> **Work to complete**
Your output must reproduce all the records below precisely and contain no pictures.

> **Stored data entries**
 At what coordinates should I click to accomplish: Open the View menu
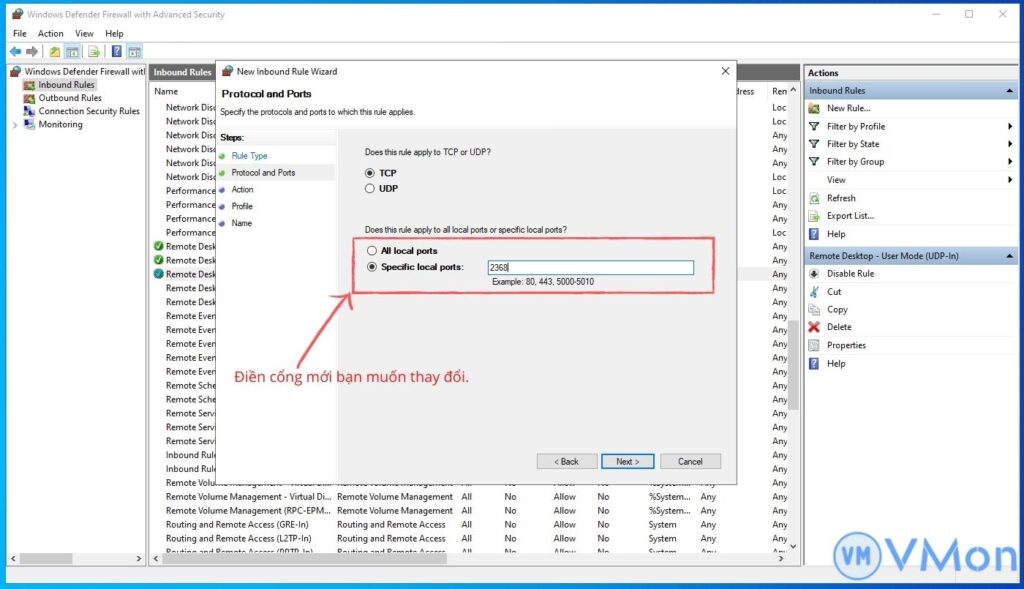pos(84,33)
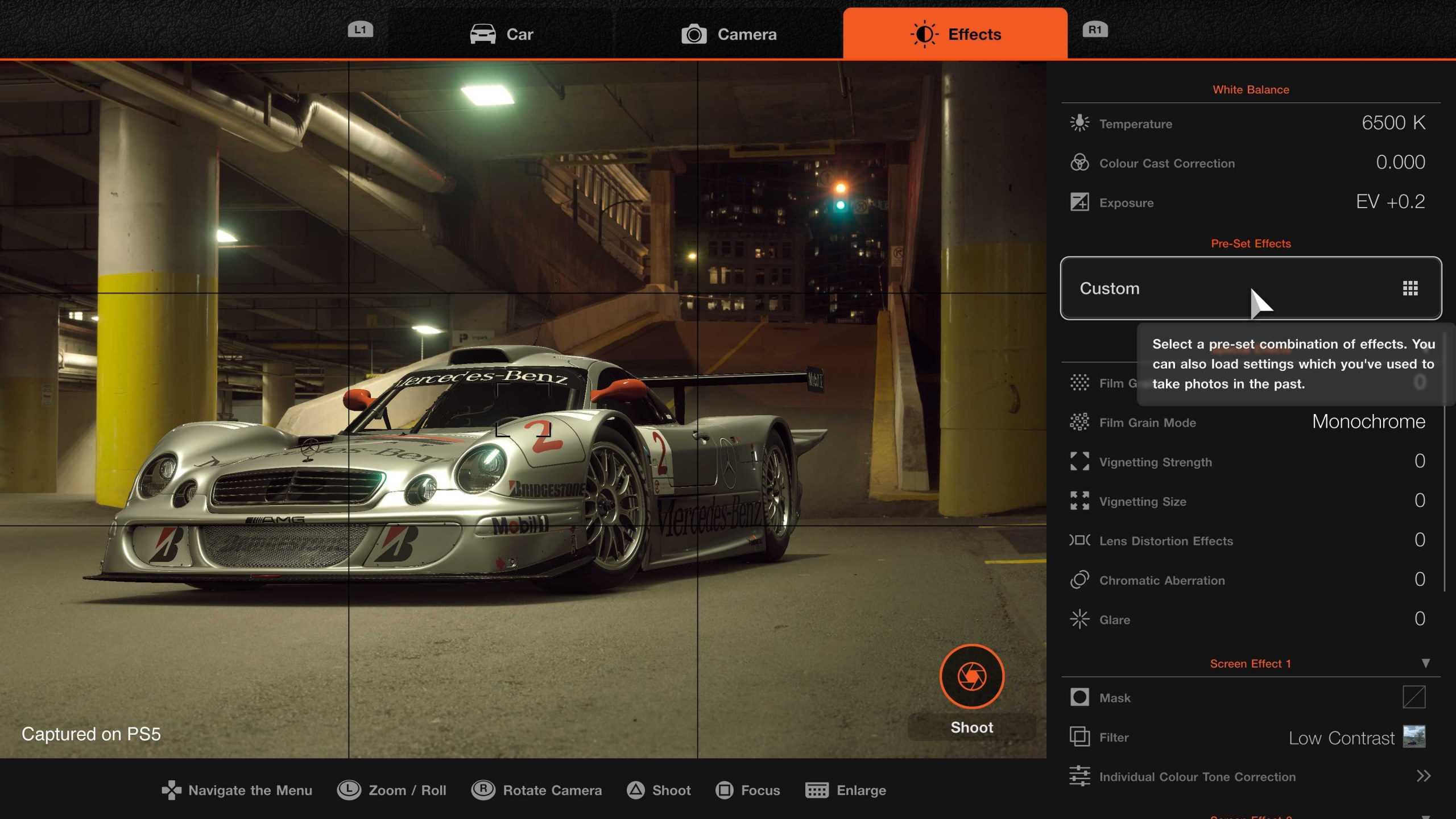
Task: Click the Exposure adjustment icon
Action: [x=1079, y=201]
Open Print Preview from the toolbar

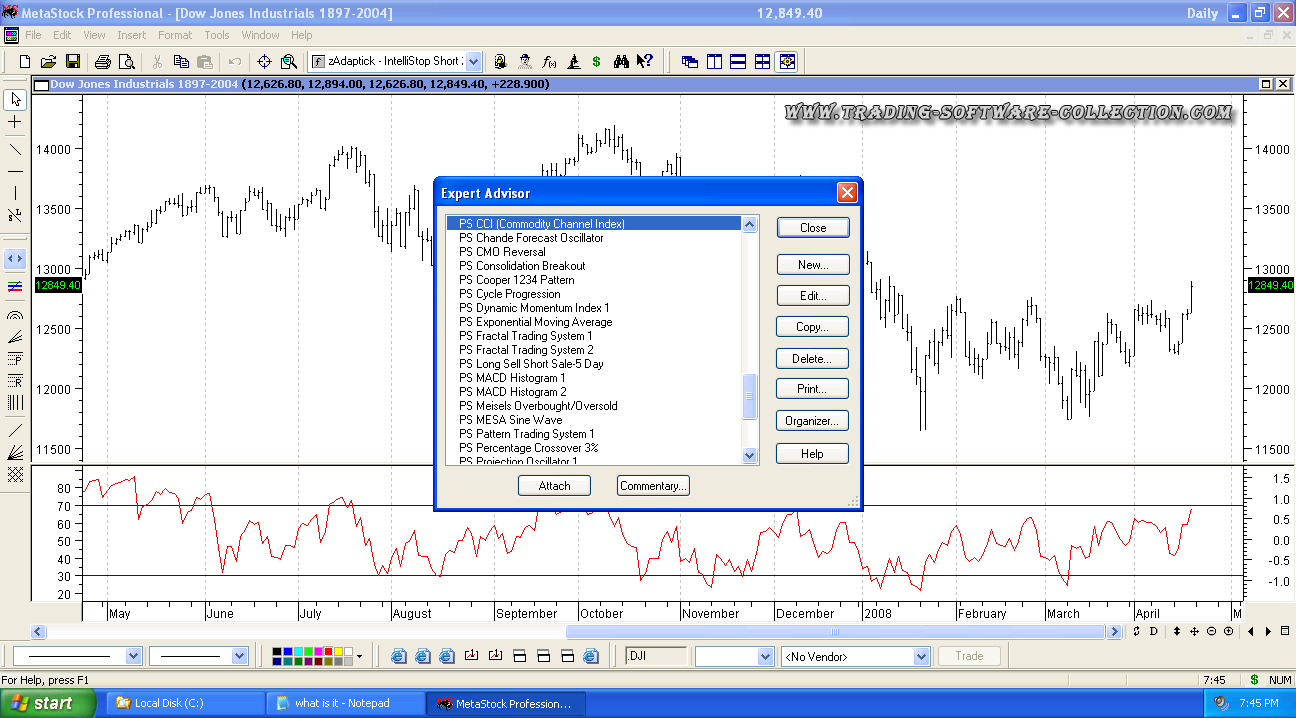tap(124, 61)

> **Solved problem**
 At what coordinates should I click to accomplish: Open the View menu
pos(84,33)
Task: Click the Exposure adjustment icon
Action: [x=1079, y=201]
Open Print Preview from the toolbar

tap(124, 61)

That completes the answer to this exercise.